And we’re deep into that and are going to take advantage of that opportunity both to serve the China market as well as to bring some of these into the nine China market. So that’ll free up lower cost alternatives for ourselves and our customers. As it relates to customer recoveries, listen, those are always challenging discussions, but given where we have contracts, given where we are from a financial standpoint, we are passing 100% of those costs on to the customer. Again, it’s not a simple discussion. It’s not an easy discussion, but that’s what the commercial team or how the operating team is operating. And that’s something that will continue to the extent they’re interested in some of these lower cost alternatives. There’s an opportunity for us to jointly benefit and we’ll put those in front of them.
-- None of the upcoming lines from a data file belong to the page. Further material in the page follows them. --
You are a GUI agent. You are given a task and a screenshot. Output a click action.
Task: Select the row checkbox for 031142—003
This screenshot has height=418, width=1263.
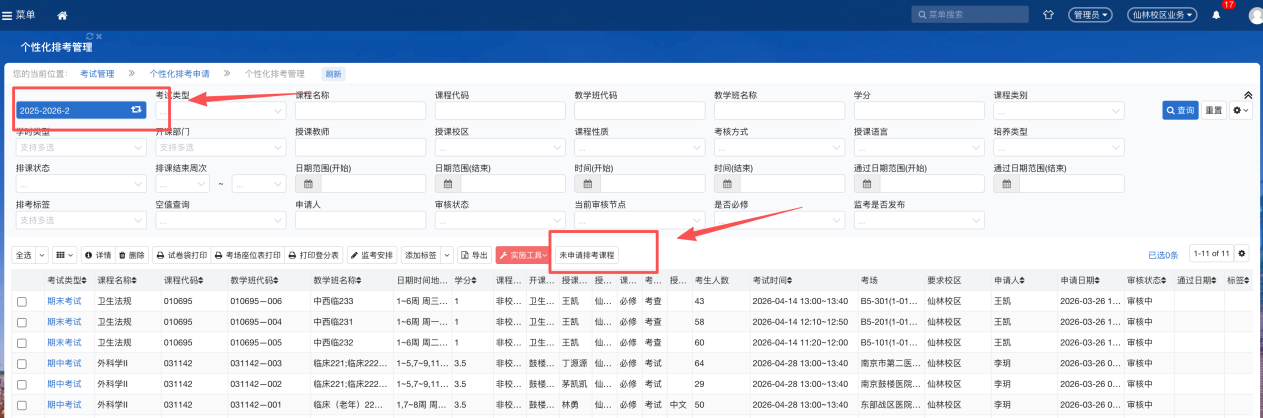(x=22, y=364)
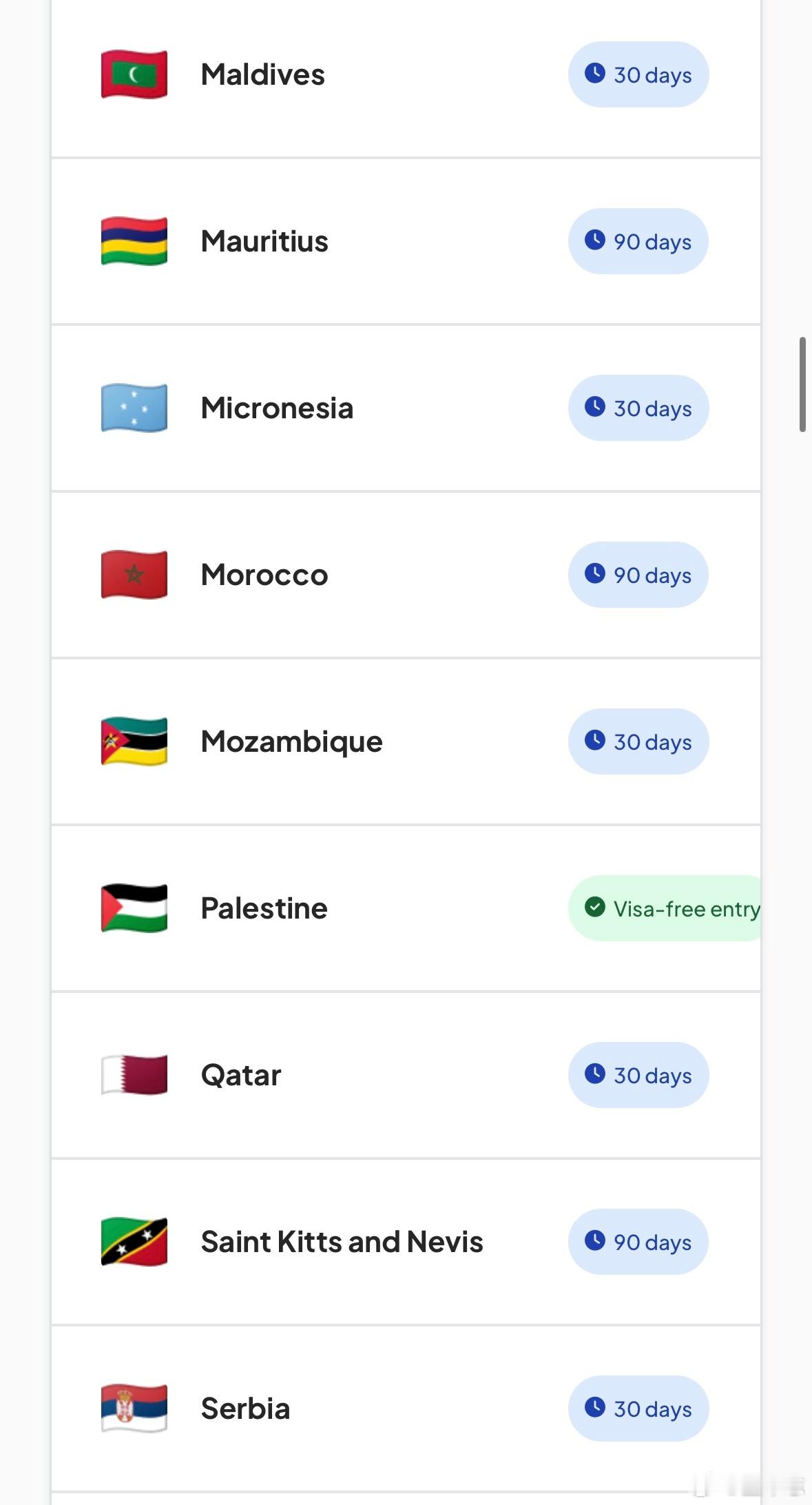812x1505 pixels.
Task: Click the Qatar flag icon
Action: point(134,1075)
But as of now, that’s kind of the state. So the material inflation is relatively high. And then we’re very focused on labor inflation in places like Mexico, Eastern Europe, North Africa. So those are areas that we’re watching very, very closely. And then last item, I should say, it’s not related to the specific inflation on material or direct labor. We’re very focused on continuing to prune our cost structure to provide additional room and ultimately additional margin.
Dan Levy: Great. Thank you. And then, just as a follow-up on the EV side, just two quick ones there. Can you just confirm I know you said you’re overweight to the European and Chinese? China, we’ve obviously seen a lot of uptake, especially from BYD. How should we think about the mix impact if we see outsized exposure from the Chinese? And then can you just confirm that on SVA that that is powertrain agnostic?
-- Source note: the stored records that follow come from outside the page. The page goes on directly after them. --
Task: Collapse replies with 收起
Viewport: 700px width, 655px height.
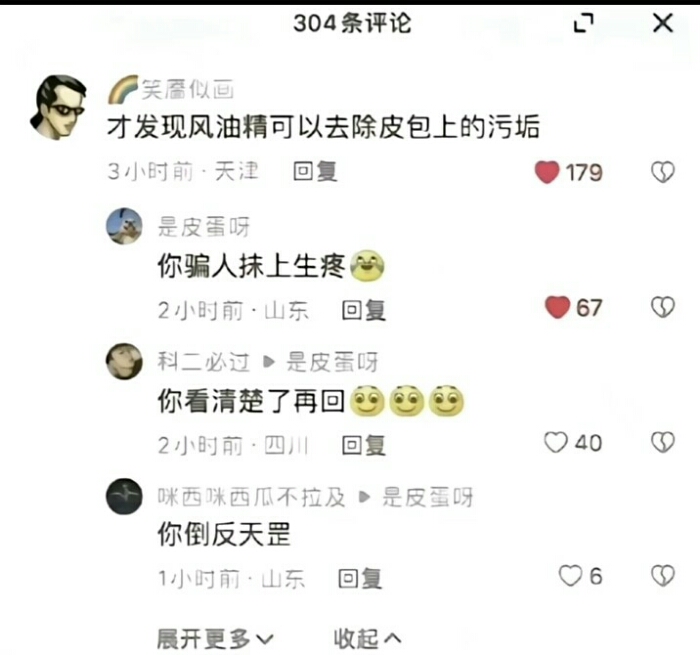Action: click(x=367, y=639)
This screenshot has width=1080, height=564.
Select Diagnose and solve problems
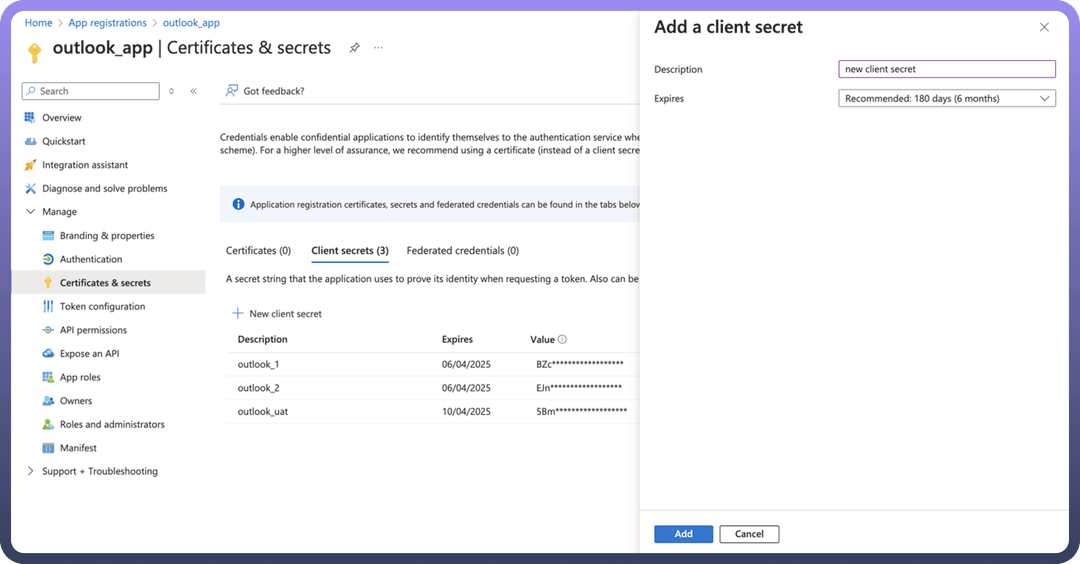(104, 188)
Kevin Clark: Yes. SVA is powertrain agnostic. It makes more sense if an OEM is rethinking and moving to a BEV platform, that is the time to really it’s an easier time to implement and make that architecture change. But it would be powertrain, overall powertrain agnostic. As it relates to mix of BEV customers, I think it’s relatively awash margins might be a little bit higher on our China OEM partners, given we tend to do more system solutions there. So are able to kind of connect a broader portion of our overall portfolio, but it wouldn’t be significantly different.
Joe Massaro: Yes. Dan, just current revenues and it’s got — it’s changed over the last few years, we’re about 60:40 global versus local OEs. From a revenue perspective today, that would have been north of 75% global, back in the 2018/2019 timeframe. Bookings are running 50:50. So we’d expect that to increase in favor of the locals. And obviously, just given what’s being made over there a lot of that EV.
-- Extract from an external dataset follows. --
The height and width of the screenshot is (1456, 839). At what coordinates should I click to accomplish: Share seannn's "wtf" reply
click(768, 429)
Kevin Clark: Yes. I think actually, you look at our revenue mix I think 2024; it’s almost 50:50 from a local multinational.
Operator: And I’d like to turn the call back to Mr. Clark for any final remarks.
Kevin Clark: Thank you, Operator. Thank you, everyone. We appreciate you taking your time this morning. Please let us know if you have any further questions. Thank you.
Operator: Thank you. Ladies and gentlemen, that does conclude today’s conference. We appreciate your participation. Have a wonderful day.